“Doktor bey” diyordu. “Evet, oruç tutuyorum. Çünkü bir yıl boyunca yorulan sindirim sistemini dinlendirmek hoş bir şey. Ayrıca incelmek için rejim de yapmış oluyorum. Zor ama faydası için katlanıyorum.”
Bir bayanın orucu gayesinden saptırdığı için makbul değildir. Bu nefis imtihanı, ancak Allah (C.C) rızası için yapılırsa külfet yerine zevk olur.
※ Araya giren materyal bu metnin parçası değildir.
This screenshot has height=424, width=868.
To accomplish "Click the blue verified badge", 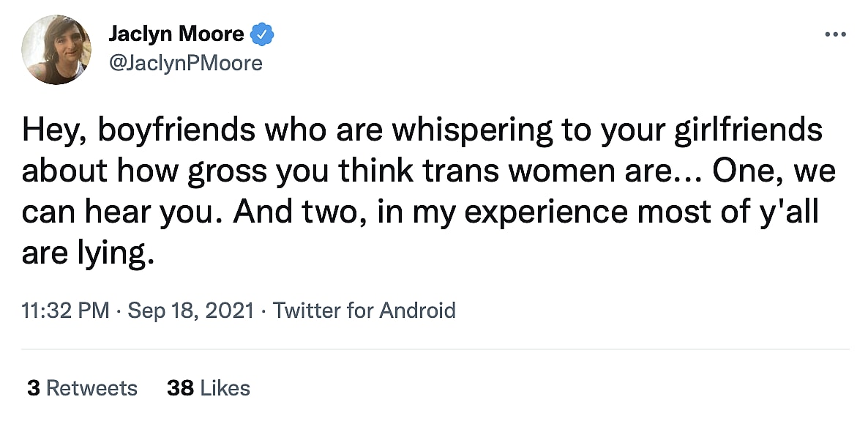I will (x=262, y=34).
Huzur ve mutluluk getirir.
Oruç, Allah-u Tealâ’nın Kur’an-ı Kerim’de “Ey iman edenler! Sizden öncekilere farz olunduğu gibi size de oruç tutmak farz olundu, ta ki korunasınız” ayet-i kerimesi ile emrettiği ibadettir. İbadetler, Allah rızası için, Allah’a karşı bir borç, ödenmesi, yerine getirilmesi gereken bir vecibe olduğu için yapılır. Bu sebeplerdir ki, ibadetlerin temelinde herhangi bir karşılık, bir fayda kaygısı yatmamalıdır.
Bayana bunları anlattıktan sonra, “Oruç dediğiniz faydaları, hatta daha pek çoklarını sağlar. Ama rıza-ı İlahî için tutulmadıktan sonra kıymeti yoktur” dedim.
Orucun sağlığımıza gerçekten pek çok faydası olsa da öncelikle ibadettir. Yaratanımıza kulluk vazifemizdir. Ramazan-ı şerifte aç kalmak, Rabbimizin emrine uymamızdan dolayı zevklidir, haz vericidir.
Ramazan-ı şerifin hikmetlerinden faydalanabilmek için usulüne uygun tutmalıyız. Yani iftar ve sahurda az yemeli, yaptığımız her harekette oruçlu olduğumuzu hatırlamalıyız.